Tom Clancy’s Splinter Cell

I am not much of a PC gamer, so I don’t usually get up in arms about having to use multiple launchers to play games from various storefronts or ecosystems. If anything, this just reminds me of using multiple consoles. The biggest challenge this presents is that I need to remember which game was bought where so I know which launcher to utilize. GOG has done me a great service in this regard, allowing me to link my entire catalogue to their app, which will initiate the appropriate launcher for me.

Everything was coming up roses until I purchased my first Ubisoft title through the Epic Games Store. 2002’s Tom Clancy’s Splinter Cell would turn my world upside-down like so many Christopher Nolan action sequences.

Upon completing the download, I excitedly clicked the Launch button, anxious to dive back into a beloved classic from my gaming past. The problem? Every time I clicked Launch on GOG, it would pause for a second, then go back to displaying the Launch prompt. After clicking that dang prompt a few times, I figured there must be an issue with GOG, so I fired up the Epic Games launcher to go right to the source. But again, a message that the game was launching would display, only to stop short of any sort of actual launch. Cape Canaveral this ain’t.

At this point, I uninstalled the game and downloaded it a second time, thinking perhaps the original install might have been corrupted. But 45 minutes later, I got nothing but the same rigmarole. Not one to immediately admit defeat, I rigorously mashed the Launch button for much longer than any reasonable adult ever should. But finally, begrudgingly, I had to turn to my Google overlord.

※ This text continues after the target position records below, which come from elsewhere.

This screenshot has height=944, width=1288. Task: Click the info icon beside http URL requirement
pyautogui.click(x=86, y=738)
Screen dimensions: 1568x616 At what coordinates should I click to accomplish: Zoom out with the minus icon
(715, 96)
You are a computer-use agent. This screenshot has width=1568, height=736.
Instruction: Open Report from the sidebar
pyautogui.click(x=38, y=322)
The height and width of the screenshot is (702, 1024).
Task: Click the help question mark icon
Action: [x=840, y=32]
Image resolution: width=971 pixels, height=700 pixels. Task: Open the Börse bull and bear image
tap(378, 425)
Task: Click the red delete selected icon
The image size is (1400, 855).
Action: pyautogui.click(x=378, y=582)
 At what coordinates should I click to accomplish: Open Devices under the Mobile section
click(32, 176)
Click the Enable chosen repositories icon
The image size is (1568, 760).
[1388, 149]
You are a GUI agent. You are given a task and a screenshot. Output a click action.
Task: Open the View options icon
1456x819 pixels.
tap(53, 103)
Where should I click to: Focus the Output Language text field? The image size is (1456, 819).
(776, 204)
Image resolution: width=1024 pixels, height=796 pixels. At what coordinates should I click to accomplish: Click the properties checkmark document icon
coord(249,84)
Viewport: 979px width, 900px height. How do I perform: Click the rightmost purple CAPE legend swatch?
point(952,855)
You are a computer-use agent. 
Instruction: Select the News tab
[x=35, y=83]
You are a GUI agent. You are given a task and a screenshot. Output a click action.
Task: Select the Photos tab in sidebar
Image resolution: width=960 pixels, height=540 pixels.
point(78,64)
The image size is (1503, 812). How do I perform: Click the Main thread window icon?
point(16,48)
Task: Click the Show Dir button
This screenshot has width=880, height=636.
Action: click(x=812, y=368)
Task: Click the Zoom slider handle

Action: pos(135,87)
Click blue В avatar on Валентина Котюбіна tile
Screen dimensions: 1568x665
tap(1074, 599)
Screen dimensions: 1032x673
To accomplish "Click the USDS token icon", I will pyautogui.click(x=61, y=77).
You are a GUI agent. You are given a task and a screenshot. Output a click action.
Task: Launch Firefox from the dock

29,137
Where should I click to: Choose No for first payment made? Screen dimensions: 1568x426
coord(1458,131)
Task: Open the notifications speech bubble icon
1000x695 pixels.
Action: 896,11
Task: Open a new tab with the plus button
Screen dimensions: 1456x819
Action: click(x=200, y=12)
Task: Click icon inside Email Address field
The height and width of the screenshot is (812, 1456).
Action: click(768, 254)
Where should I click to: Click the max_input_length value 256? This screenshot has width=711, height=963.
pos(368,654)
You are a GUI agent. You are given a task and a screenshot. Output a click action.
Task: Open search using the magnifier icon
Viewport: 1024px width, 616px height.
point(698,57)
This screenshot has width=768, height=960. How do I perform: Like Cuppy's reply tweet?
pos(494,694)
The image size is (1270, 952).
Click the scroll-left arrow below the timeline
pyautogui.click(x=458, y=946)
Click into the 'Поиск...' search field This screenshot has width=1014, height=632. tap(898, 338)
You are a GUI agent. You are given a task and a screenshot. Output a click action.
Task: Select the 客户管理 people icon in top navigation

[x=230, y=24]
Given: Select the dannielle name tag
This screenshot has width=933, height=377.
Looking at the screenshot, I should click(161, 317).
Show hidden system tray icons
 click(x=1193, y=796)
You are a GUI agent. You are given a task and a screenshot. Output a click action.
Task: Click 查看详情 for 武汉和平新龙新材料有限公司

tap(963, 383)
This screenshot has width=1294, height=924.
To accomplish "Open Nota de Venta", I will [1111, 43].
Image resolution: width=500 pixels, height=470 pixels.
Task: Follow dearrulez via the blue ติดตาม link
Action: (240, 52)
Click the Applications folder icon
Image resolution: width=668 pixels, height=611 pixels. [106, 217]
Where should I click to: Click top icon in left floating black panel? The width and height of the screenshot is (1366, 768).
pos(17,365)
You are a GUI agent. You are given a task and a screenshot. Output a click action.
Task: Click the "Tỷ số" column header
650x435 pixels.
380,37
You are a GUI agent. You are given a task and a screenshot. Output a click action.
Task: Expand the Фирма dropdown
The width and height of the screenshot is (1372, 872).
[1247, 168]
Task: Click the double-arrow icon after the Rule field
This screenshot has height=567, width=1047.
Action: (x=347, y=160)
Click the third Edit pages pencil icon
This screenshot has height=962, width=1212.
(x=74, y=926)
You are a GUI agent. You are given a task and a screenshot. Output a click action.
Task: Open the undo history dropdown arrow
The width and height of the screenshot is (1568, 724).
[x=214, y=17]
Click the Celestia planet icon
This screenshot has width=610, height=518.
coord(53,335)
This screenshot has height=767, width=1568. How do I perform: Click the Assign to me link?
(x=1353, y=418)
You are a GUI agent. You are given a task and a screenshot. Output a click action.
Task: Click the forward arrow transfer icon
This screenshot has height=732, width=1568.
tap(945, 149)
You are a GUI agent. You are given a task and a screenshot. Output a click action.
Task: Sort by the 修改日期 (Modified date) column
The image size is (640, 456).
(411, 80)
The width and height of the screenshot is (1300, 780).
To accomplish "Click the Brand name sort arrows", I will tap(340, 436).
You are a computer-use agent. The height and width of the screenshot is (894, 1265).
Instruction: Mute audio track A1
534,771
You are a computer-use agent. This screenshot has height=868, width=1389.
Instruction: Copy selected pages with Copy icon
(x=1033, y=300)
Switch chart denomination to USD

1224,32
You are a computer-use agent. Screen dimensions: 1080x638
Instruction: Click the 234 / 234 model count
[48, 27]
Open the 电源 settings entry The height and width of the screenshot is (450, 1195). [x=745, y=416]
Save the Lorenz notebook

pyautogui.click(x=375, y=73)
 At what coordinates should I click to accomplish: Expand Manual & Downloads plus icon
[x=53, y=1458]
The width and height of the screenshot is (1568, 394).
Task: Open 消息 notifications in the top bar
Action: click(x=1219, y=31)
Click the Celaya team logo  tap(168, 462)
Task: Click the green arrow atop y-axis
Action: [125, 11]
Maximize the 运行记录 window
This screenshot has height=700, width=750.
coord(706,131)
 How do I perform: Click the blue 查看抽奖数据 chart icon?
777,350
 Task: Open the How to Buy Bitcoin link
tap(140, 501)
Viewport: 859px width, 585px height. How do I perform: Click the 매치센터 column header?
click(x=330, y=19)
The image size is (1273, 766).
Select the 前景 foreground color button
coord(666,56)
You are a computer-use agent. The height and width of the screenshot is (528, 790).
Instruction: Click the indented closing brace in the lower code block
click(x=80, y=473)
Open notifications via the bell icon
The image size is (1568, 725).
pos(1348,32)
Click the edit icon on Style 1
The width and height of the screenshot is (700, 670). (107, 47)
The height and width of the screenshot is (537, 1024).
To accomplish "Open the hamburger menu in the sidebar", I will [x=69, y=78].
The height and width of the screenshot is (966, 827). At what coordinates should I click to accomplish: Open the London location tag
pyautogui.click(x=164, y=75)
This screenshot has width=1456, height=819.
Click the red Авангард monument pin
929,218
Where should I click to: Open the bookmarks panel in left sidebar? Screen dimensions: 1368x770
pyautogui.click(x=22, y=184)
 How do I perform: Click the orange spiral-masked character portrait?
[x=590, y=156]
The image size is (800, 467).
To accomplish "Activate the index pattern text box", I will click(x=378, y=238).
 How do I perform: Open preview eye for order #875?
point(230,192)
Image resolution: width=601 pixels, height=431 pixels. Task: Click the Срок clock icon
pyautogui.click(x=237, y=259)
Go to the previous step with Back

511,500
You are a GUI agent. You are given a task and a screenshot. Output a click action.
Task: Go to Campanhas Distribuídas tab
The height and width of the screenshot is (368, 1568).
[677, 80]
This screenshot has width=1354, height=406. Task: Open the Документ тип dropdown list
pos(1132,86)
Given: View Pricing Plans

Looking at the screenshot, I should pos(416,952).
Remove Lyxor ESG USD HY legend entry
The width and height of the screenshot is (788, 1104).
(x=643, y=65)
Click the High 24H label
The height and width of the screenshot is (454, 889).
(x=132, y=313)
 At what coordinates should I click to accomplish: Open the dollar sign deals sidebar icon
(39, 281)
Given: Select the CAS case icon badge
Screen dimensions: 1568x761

Older results put the blame on the UbisoftGameLauncherInstaller.exe file. More recent results suggested signing into Ubisoft Connect, triggering any necessary updates, and then launching the game. So I followed the steps listed by more recent search results.

When I first signed into Connect, all the games I owned on my various gaming consoles were displayed, but it didn’t show Splinter Cell. After a quick update, sure enough, there were the first two Splinter Cell games freshly purchased. This gave me hope I was on the right track.

I closed Connect, went back to Epic, and launched the game again. It was at this point that Ubisoft Connect opened and launched the game.

I Purchased 2002’s Splinter Cell Via the Epic Games Store, but I Still Needed Ubisoft Connect to Play It

My mind was blown, although it shouldn’t have been. After all, Ubisoft is very adamant about corralling its player base into its own ecosystem. Apparently uPlay (Ubisoft’s older service) had become Ubisoft Connect in 2020. Once I connected those dots, all the other dots sort of fell into place.

At the end of the day, I was able to play Splinter Cell, which was what I set out to do in the first place. Mission accomplished, I guess.

So if you, dear reader, find yourself in a similar predicament, hopefully this article (inspired by my own ignorance, admittedly) will help you run any Ubisoft game purchased on the Epic Games Store. Now I just need to get acclimated to playing Splinter Cell using a keyboard and mouse, since neither Epic nor Ubisoft Connect seem to offer controller support.